Years ago I wanted to start a postgraduate in mindfulness. This meant attending a class once a week (not necessarily always the same day) for 1,5 years.
At the time I was working for 3 contractors, delivering training all over Europe.
Going back to study would mean that I would be less flexible to travel.
You can imagine I was not too keen on sharing this information with my ‘employers’. For weeks, possibly months, I was going through scenarios in my head:
- They will be upset
- They will not want to work with me anymore
- I won’t be able to make a living anymore
- …
These were the most important ones, but of course the scenarios where in full colour and with lots of details.
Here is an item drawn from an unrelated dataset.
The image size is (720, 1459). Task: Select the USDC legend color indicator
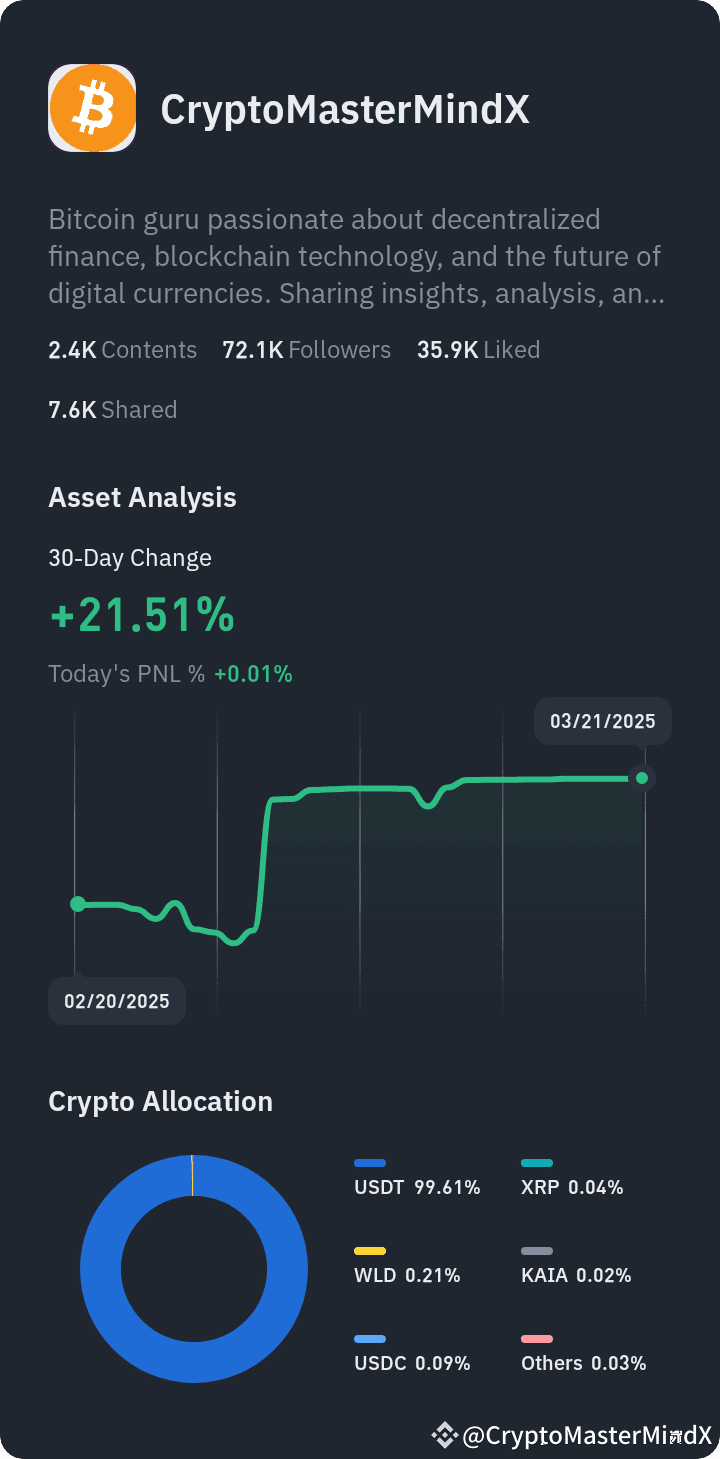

After a while I finally decided to go for it and I told them. And guess what. All three of them said… ‘OK’. That’s it… Nobody upset, work kept on coming in and not much changed. So… I worried and got stressed for nothing.
Has this happened to you?
Worrying, fretting, brooding, …?
I’m pretty sure it has…
But why do we do this?
Actually our minds are ‘programmed’ this way: to help us survive in a world full of danger. This is great in case of ‘real danger’ but not so good when it comes to ‘worrying’ about ‘possible’ danger… Because thinking that something bad is going to happen is enough to activate the stress response… And is that what you want? I don’t think so…
So what can you do about it?
- Be aware that you are worrying. You can only do something about it if you know that you are doing it … Mindfulness can definitely help: becoming aware of your thoughts, your feelings and the sensations in your body. Too often we are on the automatic pilot. Stopping and landing (see tip 4 further ahead) will help you to get better at noticing.
- If it makes you feel better, set aside specific times during the day to engage in worrying. Set a timer and look for solutions, so it becomes productive. When time is up, you have to stop worrying. If you catch yourself worrying at other moments of the day: take note of the topic and … keep it for the next session. Don’t plan these sessions too late at night so they don’t interfere with your sleep. Also, make sure to do a relaxation exercise afterwards…
- Analyse your worrying: can the ‘problem’ be solved? Is it under your control or not? I like the concepts of Byron Katie: Is it my business, your business or God’s business?
- Stopping and landing. When losing yourself in your thoughts, it can help to come back to the here and now by focussing on your breathing and/or your body. You don’t need any fancy apps for this… Take a seat, notice how you’re sitting on the chair, feel your feet on the ground, your straight back and bring your attention to your breathing. Where do you notice your breathing in your body?
- Think of your thoughts as clouds in the sky. There are big clouds and small clouds. They can hang low or very high. And one thing they have in common: they will not stay there, they will pass by. Imagine you are lying in the grass, or on the beach. You are looking straight up and you see the clouds. And you observe them, without turning your head to follow them… Now you see them, now you don’t. If you’ve practiced the previous tips and they don’t work as well as you would like, it can help to look at your worries in the same way: from a distance, not engaging, not ‘following them’ (=getting into them). And trusting that they will pass. Always.